● **REQUIRED WORK**
Continue the shareholder letter about the Foresight Solar Fund annual general meeting from its last sentence.
━━━━━ TEXT SHOWN
THIS DOCUMENT IS IMPORTANT AND REQUIRES YOUR IMMEDIATE ATTENTION. If you are in any doubt as to any matter referred to in this document or as to the action you should take, you should seek financial advice from a stockbroker, bank manager, solicitor, accountant or other independent professional adviser authorised under the Financial Services and Markets Act 2000, as amended, if you are resident in the United Kingdom or, if you are not resident in the United Kingdom, from another appropriately authorised independent professional adviser.
If you have sold or otherwise transferred all of your shares in Foresight Solar Fund Limited (the "Company"), please pass this document as soon as possible to the purchaser or transferee, or to the stockbroker, bank or other person who arranged the sale or transfer so they can pass this document to the person who now holds the shares.
(a company incorporated in Jersey, Channel Islands under the Companies (Jersey) Law 1991 (as amended) with registered number 113721)
The Board is encouraging all of the Company's shareholders (the "Shareholders") to vote on the resolutions to be proposed at the AGM in advance by form of proxy. To be valid any proxy form accompanying this document or other instrument appointing a proxy ("Form of Proxy"), together with any power of attorney or other authority under which it is signed or a certified copy thereof, must be completed and received by post or (during normal business hours only) by hand at Computershare Investor Services (Jersey) Limited, The Pavilions, Bridgwater Road, Bristol, BS99 6ZZ no later than 09:30 a.m. on Monday, 10 June 2024.

Directors
Alexander Ohlsson (Chair) Ann Markey Christopher Ambler Monique O'Keefe Lynn Cleary
13 May 2024
Dear Shareholder
Following the publication of the Company's annual report and audited financial statements for the year ending 31 December 2023 (the "2023 Annual Report"), please now find enclosed the notice of the Company's annual general meeting (the "AGM") on pages 20 to 22 of this document (the "Notice of AGM"). The AGM will be held at the offices of JTC House, 28 Esplanade, St. Helier, Jersey, JE2 3QA at 09:30 a.m. on Wednesday, 12 June 2024, to transact the business set out in the Notice of AGM.
The purpose of this letter is to outline the arrangements that will be in place at this year's AGM and to provide you with further details in relation to the business of the AGM.
It is intended that this AGM will proceed through the conduct of the formal business (consisting of voting on the resolutions proposed in the Notice of AGM) to meet the requirements of the Company's current articles of association (the "Articles") and as set out below:
more representative of Shareholders' voting intentions because Shareholders' votes are counted according to the number of shares held and all votes tendered are taken into account; and
• the results of the poll, including the proxy votes received, will be published as soon as practicable following the conclusion of the AGM by way of a RNS announcement and on the Company's website (https://fsfl.foresightgroup.eu).
Of course, if circumstances change and the Board is compelled to make special arrangements in relation to the conduct of the AGM, the Company will notify Shareholders of any changes to the proposed format for the AGM as soon as possible via an RNS announcement and its website.
━━━━━━━━━━
━━━━━ PROVIDED MATERIAL
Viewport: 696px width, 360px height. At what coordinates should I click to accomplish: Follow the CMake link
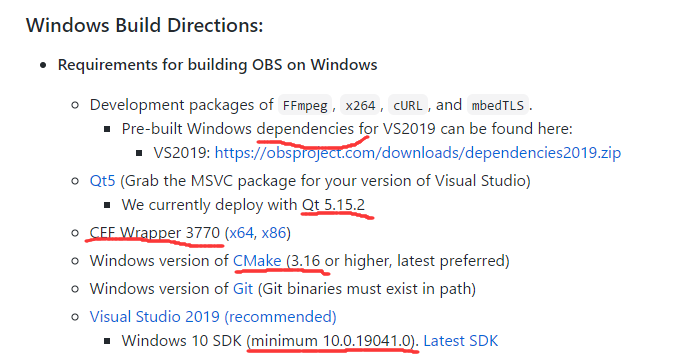[x=257, y=261]
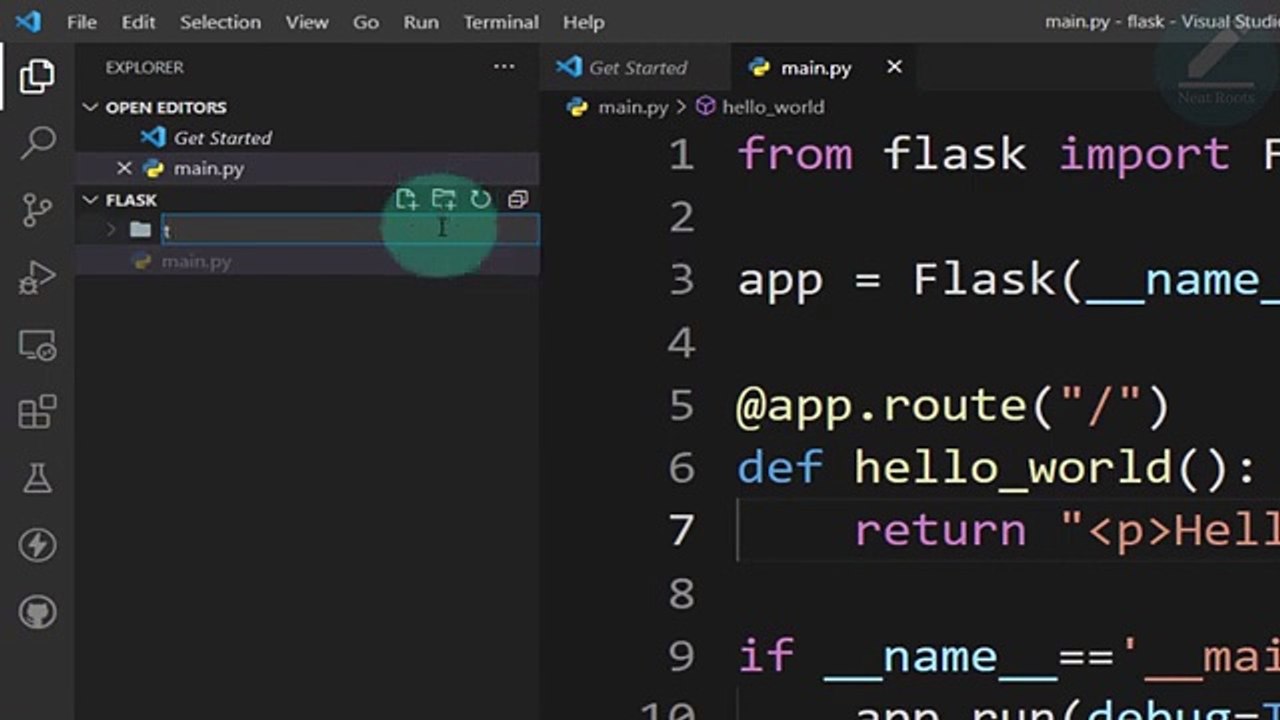This screenshot has width=1280, height=720.
Task: Open the GitHub view in activity bar
Action: click(37, 612)
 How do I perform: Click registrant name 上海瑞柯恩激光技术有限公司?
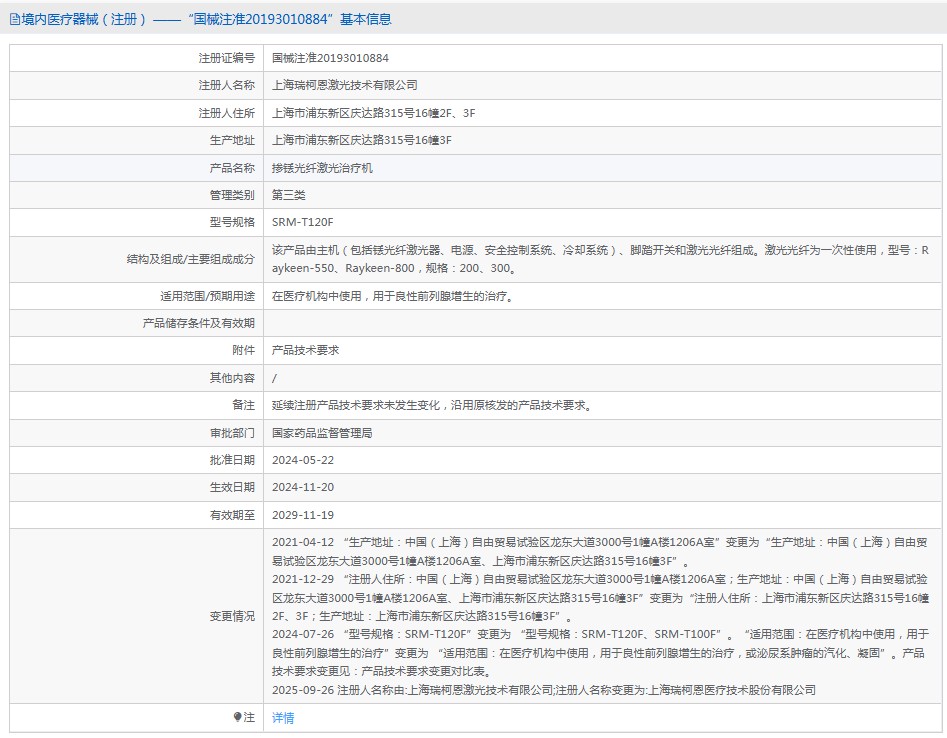[344, 86]
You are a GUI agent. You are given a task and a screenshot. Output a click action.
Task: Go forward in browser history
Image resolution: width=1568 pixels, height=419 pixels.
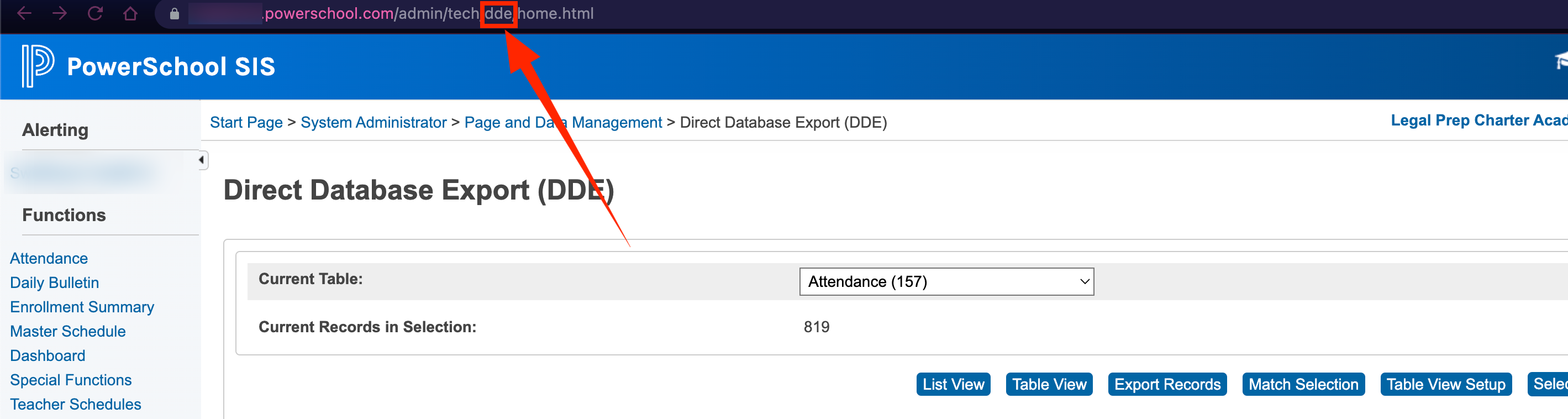click(x=60, y=13)
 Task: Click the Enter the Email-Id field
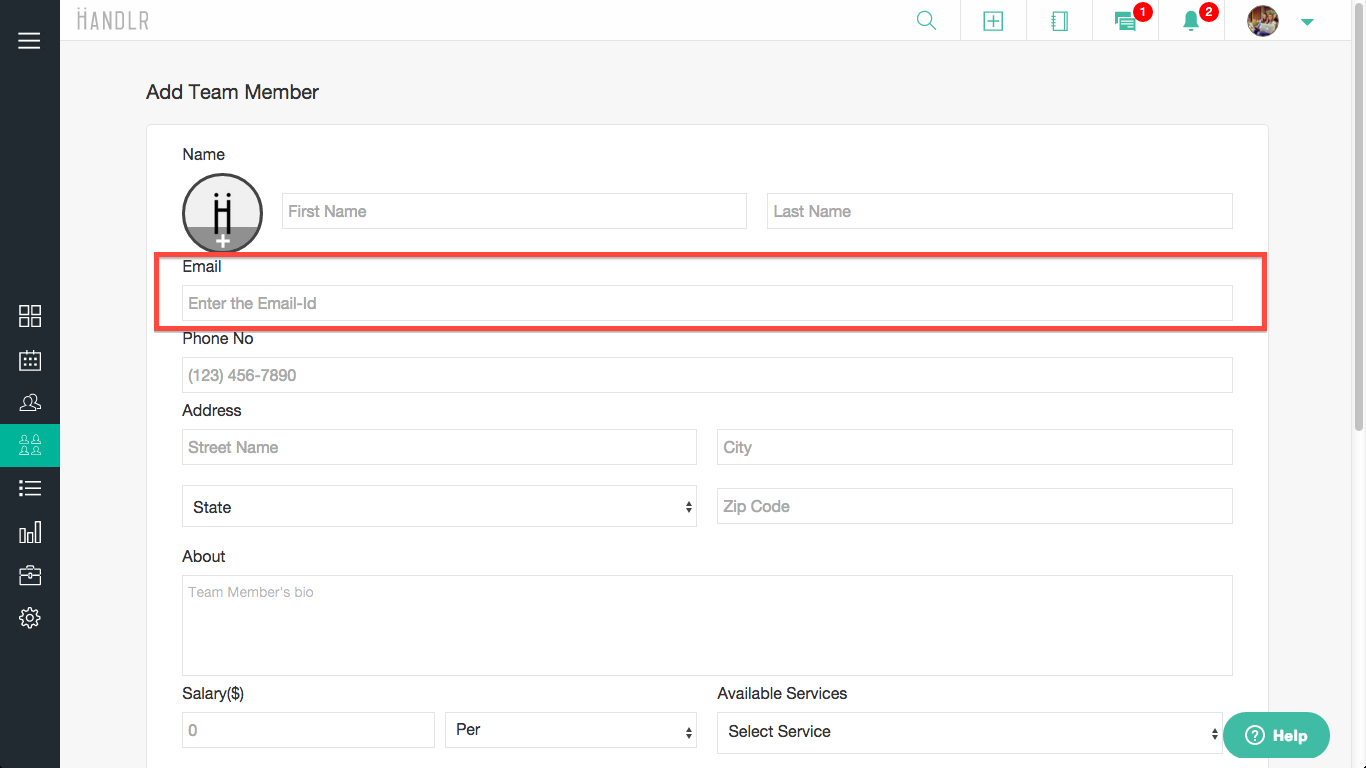[x=706, y=303]
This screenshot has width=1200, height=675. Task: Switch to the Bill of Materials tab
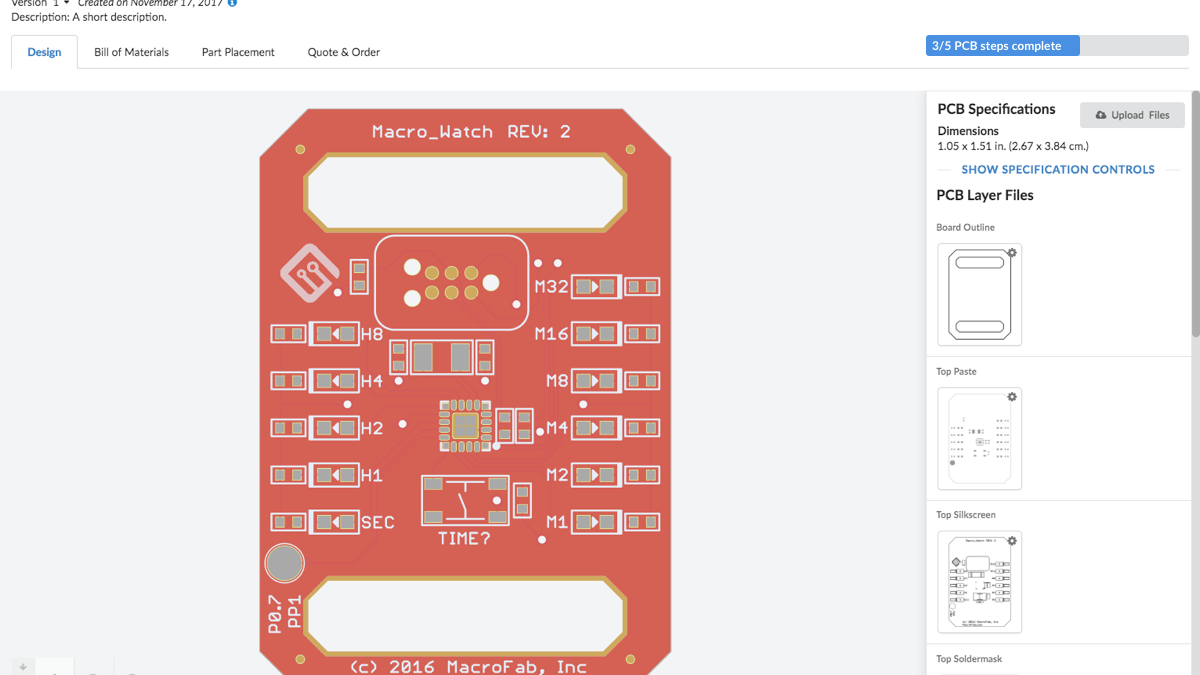click(131, 51)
━━━━━━━━━━
● **EXERCISE OUTPUT**
The recommended action that you should take now is to vote on the Resolutions by completing the accompanying Form of Proxy.
Shareholders are asked to complete and return the Form of Proxy in accordance with the instructions printed thereon. Shareholders may cast proxy votes online by registering at www.investorcentre.co.uk/eproxy. Shareholders will be asked to enter the Control Number, Shareholder Reference Number (SRN) and PIN and agree to certain terms and conditions as detailed on the Form of Proxy. Further, Shareholders may also send their completed Form of Proxy to Computershare Investor Services (Jersey) Limited, The Pavilions, Bridgwater Road, Bristol, BS99 6ZZ. All proxy votes must be submitted by no later than 09:30 a.m. on Monday, 10 June 2024.
If you have a question relating to the business of the AGM or a question for the Board or the Investment Manager that you had been planning to ask at the AGM, please send it by email to [email protected]. To the extent that it is appropriate to do so, we will respond to any questions received in a Q&A which will be posted on our website in advance of the AGM. Please note all questions should be submitted by close of business on Friday, 7 June 2024.
RECOMMENDATION AND DIRECTORS' VOTING INTENTIONS The Board considers that Resolutions 1-15 to be proposed at the AGM are in the best interests of the Company and its members. The Board does not consider a vote in favour of Resolution 16 to be in the best interests of the Company or its Shareholders.
Accordingly, the Board unanimously recommends Shareholders vote in favour of the Resolutions, except for Resolution 16, to be proposed at the AGM as each of the directors intend to do in relation to the Ordinary Shares in respect of which they have voting control. The Board unanimously recommends that the Shareholders DO NOT VOTE IN FAVOUR of Resolution 16 and instead VOTE AGAINST it. Each Director entitled to vote intends to vote against this resolution.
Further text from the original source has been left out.